Untitled Unmastered (Aftermath / Interscope)
Reviewed by Kahron Spearman, Fri., April 1, 2016
Obliging NBA superstar LeBron James' call for "those untitled tracks," Untitled Unmastered shouldn't be considered an uncalculated affair. In one of the better uses of B-sides in recent memory – if they could reasonably be called such – the Compton MC got the jump on March Madness 2016 with a creatively unhinged and politically charged salvo likely to rival any to follow.
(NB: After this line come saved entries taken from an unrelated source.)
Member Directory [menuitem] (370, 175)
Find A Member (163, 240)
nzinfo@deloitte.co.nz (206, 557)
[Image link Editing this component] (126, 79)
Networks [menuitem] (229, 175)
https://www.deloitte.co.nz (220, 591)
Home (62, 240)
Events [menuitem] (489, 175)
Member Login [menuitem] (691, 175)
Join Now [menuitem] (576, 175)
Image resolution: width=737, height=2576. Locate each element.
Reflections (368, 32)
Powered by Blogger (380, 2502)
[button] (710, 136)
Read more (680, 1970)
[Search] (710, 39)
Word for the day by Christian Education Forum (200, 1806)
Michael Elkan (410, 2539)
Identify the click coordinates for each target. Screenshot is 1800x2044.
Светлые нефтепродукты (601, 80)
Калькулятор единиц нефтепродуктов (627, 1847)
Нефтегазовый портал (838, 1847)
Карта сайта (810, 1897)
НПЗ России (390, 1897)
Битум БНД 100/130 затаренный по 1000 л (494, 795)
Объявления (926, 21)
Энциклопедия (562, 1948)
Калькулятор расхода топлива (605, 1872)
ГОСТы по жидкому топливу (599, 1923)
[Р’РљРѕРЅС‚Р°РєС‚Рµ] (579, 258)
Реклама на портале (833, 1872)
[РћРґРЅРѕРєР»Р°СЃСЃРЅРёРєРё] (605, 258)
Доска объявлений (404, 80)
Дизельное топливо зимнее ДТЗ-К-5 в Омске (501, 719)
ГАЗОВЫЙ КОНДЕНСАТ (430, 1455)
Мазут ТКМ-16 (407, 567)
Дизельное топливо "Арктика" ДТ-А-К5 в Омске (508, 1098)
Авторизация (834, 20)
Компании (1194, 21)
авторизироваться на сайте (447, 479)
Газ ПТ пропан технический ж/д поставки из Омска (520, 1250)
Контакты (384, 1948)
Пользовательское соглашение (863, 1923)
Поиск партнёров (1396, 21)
It also doubles as a thoughtful companion piece to four-time Grammy winner To Pimp a Butterfly from last year. "Untitled 01" initially meanders as an Outkast deep cut-influenced free jazz piece, but shapes up quickly as Lamar runs roughshod on sin and religious judgment – setting off an album-long motif. "Pimp, pimp hooray," exclaims the rapper, touching on internal struggles with greed over atmospheric trap on "Untitled 02." Label associates from Top Dawg Entertainment, SZA and Jay Rock ask you not to "second-guess yourself" on the fleshy "Untitled 04," offering humanity a pleasurable cure-all: "Head is the answer. Head is the future." Producer Terrace Martin and genius bassist Thundercat – both of whom leave considerable marks the album over – lay groundwork on inequality for "Untitled 05," and "Untitled 06" features Cee Lo Green cutting through thumping bossa nova from producers Ali Shaheed Muhammed and Adrian Younge. Aside from the political and religious carry begun on To Pimp a Butterfly, Lamar seems to be aiming (if passive-aggressively) at Drake's head periodically. Reminiscent of Big Daddy Kane and Rakim's semi rivalry, the two are locked into a simmering "cold war." Untitled Unmastered can't be considered completely realized since there are tell-tale signs to the contrary, such as the live demoing of "Untitled 04" toward the end. Nevertheless, these overt aims at artful truth in a world of edits result in a near-classic in their own right. Kendrick Lamar does an impeccable job of wrapping up the entire Butterfly process in a tidy bow.